Gigabyte P57X v7-CF1 – Performance
The GTX 1070 is exceptionally quick. Its 1080p averages of 77fps and 112fps in Tomb Raider and Middle-earth: Shadow of Mordor are smoothly playable, and that latter score is a few frames quicker than the Aorus.
The Gigabyte didn’t struggle at 2560 x 1440, either. It ran Tomb Raider at 58fps and Mordor at 92fps, with the Middle-earth: Shadow of Mordor result matching the Aorus. It handled GTA V’s Very High settings at a solid 60fps, too.
The GTX 1070 even ran some games at 3840 x 2160. Its 51fps score in Middle-earth: Shadow of Mordor is one frame faster than the Aorus, which indicates that it will play many games at this demanding pixel count.
However, the P57X has limits – the toughest titles won’t run smoothly at 4K. The GTA V 4K benchmark delivered a solid 45fps average, but its sub-30fps minimum means that the game will stutter occasionally. Tomb Raider struggled, with a reasonable 36fps average hindered by a 15fps minimum. Turning down graphics settings will improve those minimums, but that temporary fix will have less impact as games improve.

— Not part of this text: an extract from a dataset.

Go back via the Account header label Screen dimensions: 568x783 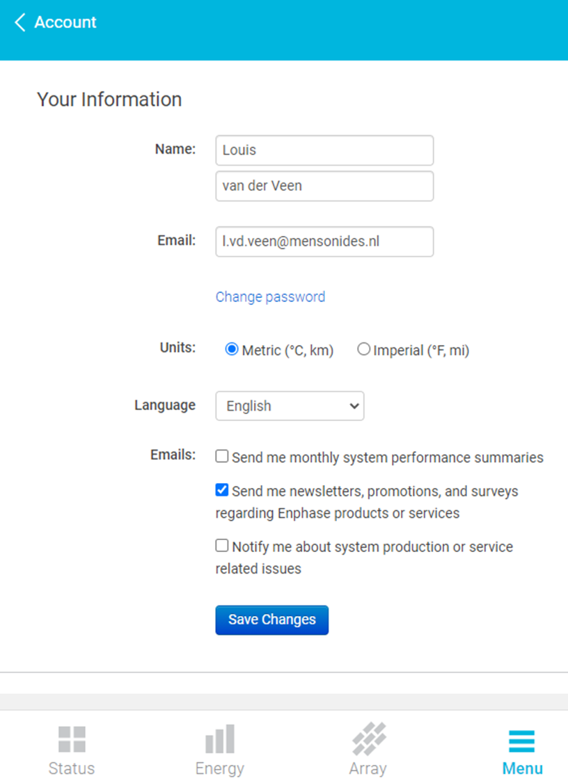(65, 22)
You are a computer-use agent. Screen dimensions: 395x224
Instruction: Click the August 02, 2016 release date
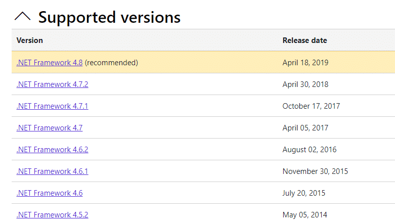click(310, 150)
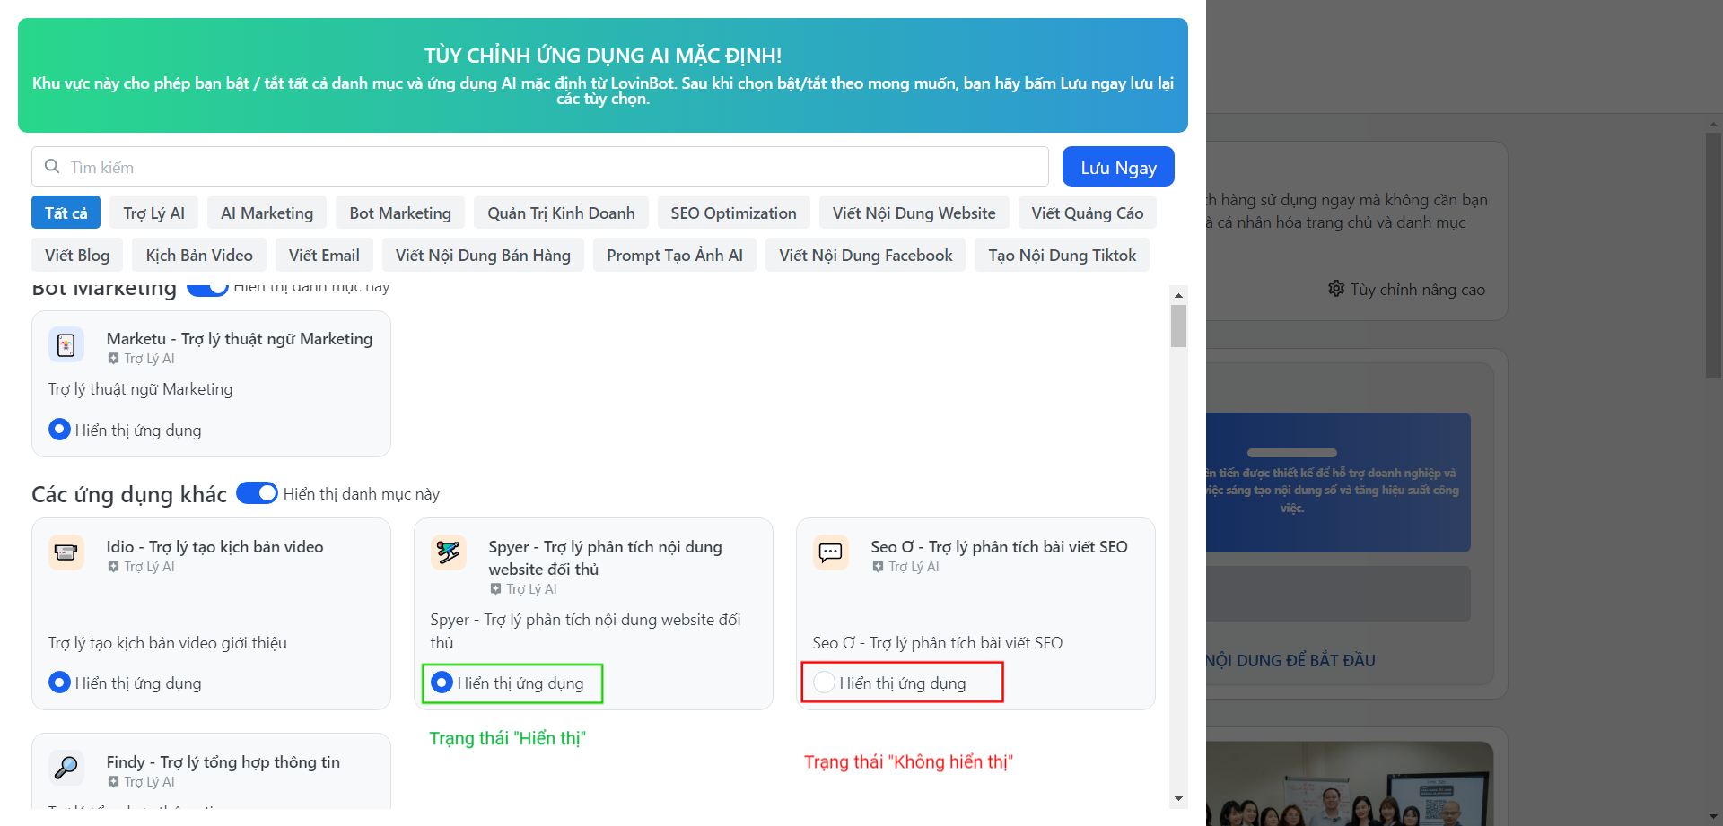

This issue would have been present on the Aorus X7 v6 if it had a 4K screen – and it will occur on any other GTX 1070 notebook. To get around it you’ll need a GTX 1080, and that means spending around £2500 on a machine such as the Scan 3XS LG17 Carbon Extreme.
The P57X and the Aorus both have overclocking that delivers small gaming improvements. The P57X’s 3D Mark Fire Strike score of 12,890 boosted to 13,759 with the machine’s top tweak level, while the Aorus jumped from 12,613 to 13,065.
That will translate to a couple of frames, but not enough to transform any gaming experience.
There isn’t much to choose between the P57X and the Aorus, with both performing well and gaining a small overclocked boost. The GTX 1070 will play anything at sub-4K resolutions and on VR headsets, but it won’t handle 3840 x 2160 consistently.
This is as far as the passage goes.